Presently, there are two main areas of concern for the Central and Western European economies: sourcing of energy; and maintaining the current level of manufacturing when needs for products are rapidly changing, especially in automotive and defense sectors. The energy dilemma is, of course, about the urgency to become free from the dependence on Russia as a supplier.
The conundrum of toxic dependence on cheaper Russian sources of fossil fuel-generated energy has abruptly hit most European countries. This has caused a real struggle to the top five such users: Germany’s annual expenditure is over $43 billion; the Netherlands spends $35 billion; Italy, $20 billion; Poland, $16 billion; France, $15 billion. For Germany and Italy, the cost covers most of the gas demand; for the Netherlands, Poland, and France, the cost resolves the problem area of oil.
These numbers are staggeringly high. First, this situation continues to give Russia flexibility in its war efforts. Secondly, it takes time and money to replace the now-volatile source, with the prime task of creating a new infrastructure to absorb non-Russian supplies, which will cause increased and faster spending on renewable sources or a turn toward to the nuclear option. The uninterrupted supply to households and individual consumers, as well as to industries such as manufacturing, may be in peril – something that prosperous Europe has not experienced for quite some time.

◆ **DATASET RECORDS**:

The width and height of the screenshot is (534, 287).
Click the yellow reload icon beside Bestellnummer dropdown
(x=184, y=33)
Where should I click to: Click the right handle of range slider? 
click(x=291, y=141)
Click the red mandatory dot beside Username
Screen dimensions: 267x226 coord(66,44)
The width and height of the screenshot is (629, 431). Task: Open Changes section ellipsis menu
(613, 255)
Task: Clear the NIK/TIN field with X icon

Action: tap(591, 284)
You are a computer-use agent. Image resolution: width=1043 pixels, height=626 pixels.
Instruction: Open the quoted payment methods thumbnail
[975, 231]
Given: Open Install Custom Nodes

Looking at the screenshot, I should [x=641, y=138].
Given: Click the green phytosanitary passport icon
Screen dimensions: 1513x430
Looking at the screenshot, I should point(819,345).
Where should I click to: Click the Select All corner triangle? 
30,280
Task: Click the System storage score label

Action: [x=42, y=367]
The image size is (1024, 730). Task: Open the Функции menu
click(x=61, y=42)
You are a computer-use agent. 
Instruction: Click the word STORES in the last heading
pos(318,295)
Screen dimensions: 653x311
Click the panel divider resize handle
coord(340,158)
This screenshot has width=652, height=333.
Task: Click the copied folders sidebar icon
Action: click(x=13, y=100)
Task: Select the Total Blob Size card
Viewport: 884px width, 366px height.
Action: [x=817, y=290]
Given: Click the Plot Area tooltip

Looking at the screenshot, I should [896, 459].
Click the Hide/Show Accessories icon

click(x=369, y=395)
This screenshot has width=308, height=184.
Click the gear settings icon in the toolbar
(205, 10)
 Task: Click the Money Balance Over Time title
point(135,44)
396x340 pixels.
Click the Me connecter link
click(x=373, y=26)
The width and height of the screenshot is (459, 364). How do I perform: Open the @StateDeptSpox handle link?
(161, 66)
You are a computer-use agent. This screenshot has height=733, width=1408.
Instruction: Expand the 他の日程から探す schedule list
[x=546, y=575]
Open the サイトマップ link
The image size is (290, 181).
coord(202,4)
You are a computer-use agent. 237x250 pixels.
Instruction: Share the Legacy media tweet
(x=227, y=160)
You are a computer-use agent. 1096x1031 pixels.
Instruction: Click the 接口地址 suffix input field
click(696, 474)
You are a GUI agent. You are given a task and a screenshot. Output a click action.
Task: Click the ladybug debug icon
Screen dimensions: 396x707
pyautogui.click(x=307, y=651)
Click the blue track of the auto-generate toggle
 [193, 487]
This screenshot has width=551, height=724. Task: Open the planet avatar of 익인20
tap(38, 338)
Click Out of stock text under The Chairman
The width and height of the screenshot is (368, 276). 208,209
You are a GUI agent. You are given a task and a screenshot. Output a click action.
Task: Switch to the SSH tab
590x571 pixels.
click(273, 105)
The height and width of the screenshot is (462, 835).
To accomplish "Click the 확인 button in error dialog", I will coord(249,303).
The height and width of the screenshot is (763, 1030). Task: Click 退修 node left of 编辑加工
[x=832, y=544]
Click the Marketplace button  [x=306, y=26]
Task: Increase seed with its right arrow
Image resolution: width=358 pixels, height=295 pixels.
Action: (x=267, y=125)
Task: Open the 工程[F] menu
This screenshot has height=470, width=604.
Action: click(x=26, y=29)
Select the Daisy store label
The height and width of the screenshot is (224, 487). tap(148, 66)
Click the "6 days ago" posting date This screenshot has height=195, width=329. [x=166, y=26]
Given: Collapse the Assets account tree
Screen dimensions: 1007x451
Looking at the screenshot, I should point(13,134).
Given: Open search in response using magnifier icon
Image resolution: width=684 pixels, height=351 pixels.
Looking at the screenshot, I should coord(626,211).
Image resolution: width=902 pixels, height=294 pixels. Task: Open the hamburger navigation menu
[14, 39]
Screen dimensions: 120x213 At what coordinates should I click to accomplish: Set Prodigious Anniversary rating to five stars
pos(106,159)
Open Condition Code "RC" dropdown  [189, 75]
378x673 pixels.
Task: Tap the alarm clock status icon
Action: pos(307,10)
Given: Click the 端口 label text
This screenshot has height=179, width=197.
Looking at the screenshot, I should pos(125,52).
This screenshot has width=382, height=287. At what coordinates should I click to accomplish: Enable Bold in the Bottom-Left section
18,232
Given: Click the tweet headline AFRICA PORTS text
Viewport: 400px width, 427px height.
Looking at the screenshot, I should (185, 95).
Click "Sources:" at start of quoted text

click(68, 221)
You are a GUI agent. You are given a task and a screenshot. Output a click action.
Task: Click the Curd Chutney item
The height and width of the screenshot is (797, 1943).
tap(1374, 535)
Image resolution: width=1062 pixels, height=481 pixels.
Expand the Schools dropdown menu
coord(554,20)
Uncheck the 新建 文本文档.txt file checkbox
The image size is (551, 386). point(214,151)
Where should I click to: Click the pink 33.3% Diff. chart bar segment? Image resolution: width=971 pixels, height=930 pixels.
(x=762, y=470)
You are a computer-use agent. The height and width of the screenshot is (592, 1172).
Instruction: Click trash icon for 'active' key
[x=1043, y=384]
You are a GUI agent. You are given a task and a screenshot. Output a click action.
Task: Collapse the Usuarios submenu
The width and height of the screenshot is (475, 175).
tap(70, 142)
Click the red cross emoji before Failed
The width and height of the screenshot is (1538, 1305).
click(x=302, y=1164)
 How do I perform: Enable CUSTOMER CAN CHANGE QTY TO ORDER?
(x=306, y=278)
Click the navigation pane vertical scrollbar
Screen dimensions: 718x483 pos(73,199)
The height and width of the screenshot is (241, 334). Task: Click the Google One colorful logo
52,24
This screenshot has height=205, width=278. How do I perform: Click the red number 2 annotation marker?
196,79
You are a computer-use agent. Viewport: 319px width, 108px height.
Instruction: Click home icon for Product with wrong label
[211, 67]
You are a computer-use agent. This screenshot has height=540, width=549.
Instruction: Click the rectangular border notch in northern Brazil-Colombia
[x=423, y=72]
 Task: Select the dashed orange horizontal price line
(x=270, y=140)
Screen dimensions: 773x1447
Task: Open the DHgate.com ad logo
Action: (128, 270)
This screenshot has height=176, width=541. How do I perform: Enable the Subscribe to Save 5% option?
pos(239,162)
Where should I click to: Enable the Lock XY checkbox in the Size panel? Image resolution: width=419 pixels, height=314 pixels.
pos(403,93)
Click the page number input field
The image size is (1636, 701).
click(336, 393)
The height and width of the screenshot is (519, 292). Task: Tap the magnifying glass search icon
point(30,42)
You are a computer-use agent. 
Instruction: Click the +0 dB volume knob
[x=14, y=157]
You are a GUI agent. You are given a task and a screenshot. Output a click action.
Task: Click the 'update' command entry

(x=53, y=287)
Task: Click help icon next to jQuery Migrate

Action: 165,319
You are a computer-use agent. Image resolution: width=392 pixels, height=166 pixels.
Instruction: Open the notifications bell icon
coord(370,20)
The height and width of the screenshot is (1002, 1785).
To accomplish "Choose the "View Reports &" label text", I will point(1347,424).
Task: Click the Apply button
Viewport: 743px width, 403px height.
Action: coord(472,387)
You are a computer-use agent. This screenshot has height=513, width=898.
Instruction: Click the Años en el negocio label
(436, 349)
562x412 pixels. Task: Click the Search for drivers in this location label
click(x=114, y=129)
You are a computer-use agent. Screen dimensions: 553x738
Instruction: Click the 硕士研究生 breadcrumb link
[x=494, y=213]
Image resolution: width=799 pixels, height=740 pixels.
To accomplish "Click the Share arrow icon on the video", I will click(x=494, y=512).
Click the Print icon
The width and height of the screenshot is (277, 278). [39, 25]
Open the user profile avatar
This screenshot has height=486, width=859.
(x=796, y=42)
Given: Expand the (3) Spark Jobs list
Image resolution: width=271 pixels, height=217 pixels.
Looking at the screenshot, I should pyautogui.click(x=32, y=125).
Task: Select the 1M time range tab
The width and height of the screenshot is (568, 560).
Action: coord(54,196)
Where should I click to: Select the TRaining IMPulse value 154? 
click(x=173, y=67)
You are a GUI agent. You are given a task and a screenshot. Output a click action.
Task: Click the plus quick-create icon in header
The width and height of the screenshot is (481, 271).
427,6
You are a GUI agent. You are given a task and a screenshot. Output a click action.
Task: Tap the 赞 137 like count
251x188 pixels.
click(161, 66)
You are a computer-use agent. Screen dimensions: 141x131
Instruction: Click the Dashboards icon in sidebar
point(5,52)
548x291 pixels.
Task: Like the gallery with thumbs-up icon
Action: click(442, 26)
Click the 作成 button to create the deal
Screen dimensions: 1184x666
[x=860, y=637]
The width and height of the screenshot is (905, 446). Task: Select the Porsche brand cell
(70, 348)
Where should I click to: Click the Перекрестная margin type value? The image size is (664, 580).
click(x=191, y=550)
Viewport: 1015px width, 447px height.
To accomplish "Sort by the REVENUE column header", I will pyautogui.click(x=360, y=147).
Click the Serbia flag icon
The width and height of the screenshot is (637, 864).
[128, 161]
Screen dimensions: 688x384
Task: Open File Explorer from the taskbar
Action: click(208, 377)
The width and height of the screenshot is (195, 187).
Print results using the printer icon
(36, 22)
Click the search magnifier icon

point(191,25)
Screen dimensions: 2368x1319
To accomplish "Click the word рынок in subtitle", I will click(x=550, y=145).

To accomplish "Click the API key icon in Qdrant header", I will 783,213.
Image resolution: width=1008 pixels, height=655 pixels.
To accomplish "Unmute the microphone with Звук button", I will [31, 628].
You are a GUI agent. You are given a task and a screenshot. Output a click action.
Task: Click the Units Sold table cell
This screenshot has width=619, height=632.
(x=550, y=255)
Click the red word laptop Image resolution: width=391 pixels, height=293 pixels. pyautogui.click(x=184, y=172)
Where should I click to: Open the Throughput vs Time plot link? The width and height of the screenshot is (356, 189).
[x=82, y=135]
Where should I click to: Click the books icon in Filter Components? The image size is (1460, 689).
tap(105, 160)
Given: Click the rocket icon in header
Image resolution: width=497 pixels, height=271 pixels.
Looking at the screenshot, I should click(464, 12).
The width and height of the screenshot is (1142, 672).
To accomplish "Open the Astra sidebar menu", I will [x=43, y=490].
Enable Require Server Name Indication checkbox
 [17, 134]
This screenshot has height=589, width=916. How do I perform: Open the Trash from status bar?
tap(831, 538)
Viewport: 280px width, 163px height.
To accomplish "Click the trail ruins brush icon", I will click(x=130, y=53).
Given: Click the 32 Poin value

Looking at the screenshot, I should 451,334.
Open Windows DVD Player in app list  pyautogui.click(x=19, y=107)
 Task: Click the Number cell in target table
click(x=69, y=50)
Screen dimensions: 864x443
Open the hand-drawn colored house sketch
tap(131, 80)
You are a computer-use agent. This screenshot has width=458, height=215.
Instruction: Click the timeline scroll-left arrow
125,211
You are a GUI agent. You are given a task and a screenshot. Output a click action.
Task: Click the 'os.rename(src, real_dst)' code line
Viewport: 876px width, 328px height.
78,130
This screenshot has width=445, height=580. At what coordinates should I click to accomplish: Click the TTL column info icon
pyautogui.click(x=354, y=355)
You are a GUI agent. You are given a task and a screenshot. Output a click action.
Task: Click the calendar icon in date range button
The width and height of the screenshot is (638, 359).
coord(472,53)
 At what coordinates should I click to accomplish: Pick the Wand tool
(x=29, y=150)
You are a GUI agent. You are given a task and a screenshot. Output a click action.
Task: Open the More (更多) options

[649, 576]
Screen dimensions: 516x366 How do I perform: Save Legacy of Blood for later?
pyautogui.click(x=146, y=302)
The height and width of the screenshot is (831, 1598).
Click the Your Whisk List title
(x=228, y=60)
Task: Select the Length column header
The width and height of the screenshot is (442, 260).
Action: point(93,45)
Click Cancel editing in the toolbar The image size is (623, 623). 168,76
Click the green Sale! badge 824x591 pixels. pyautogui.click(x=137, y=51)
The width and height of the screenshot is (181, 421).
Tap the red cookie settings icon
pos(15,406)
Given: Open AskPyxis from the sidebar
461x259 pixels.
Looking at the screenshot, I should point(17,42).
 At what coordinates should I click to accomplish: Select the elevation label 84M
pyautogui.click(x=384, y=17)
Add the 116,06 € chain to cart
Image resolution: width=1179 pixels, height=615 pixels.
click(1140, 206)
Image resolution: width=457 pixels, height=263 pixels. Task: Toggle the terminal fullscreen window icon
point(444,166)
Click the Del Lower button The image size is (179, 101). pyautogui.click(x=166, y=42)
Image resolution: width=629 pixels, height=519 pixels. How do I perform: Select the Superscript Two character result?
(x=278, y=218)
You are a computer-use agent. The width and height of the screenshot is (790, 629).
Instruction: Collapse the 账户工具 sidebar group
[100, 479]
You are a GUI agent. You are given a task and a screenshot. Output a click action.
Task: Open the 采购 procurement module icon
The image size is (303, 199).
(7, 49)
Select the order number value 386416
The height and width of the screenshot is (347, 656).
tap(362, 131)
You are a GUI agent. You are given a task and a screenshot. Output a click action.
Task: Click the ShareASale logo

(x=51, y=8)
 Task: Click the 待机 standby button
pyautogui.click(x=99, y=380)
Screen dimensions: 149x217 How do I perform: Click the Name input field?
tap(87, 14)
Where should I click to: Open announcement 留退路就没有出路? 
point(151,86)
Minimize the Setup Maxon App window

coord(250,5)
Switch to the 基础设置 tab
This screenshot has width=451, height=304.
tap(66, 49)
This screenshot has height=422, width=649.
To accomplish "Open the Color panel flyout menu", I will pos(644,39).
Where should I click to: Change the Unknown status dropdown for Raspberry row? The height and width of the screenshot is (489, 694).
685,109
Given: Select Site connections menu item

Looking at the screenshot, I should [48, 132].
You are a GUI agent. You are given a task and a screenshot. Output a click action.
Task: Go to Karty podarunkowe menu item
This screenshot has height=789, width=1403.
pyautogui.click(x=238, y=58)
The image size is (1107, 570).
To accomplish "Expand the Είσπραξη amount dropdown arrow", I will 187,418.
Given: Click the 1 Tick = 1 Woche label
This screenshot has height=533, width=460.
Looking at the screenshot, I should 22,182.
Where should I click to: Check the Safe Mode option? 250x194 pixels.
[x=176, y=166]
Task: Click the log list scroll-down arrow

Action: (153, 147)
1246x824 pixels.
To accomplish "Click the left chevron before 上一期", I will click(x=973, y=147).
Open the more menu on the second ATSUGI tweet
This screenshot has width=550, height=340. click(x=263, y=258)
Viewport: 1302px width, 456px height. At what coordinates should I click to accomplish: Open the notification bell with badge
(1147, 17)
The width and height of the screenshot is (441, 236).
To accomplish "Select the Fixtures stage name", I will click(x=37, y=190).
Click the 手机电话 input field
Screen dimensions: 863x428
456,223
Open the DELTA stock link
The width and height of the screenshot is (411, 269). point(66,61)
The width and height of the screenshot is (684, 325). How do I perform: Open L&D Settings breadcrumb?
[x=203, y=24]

◆ **TASK GOAL**:
Translate this sentence from the text on Europe's energy dependence into Spanish: "The conundrum of toxic dependence on cheaper Russian sources of fossil fuel-generated energy has abruptly hit most European countries." The records have nothing to do with what comes next.

◆ **YOUR RESPONSE**:
El dilema de la dependencia tóxica de fuentes rusas más baratas de energía generada con combustibles fósiles ha golpeado de repente a la mayoría de los países europeos.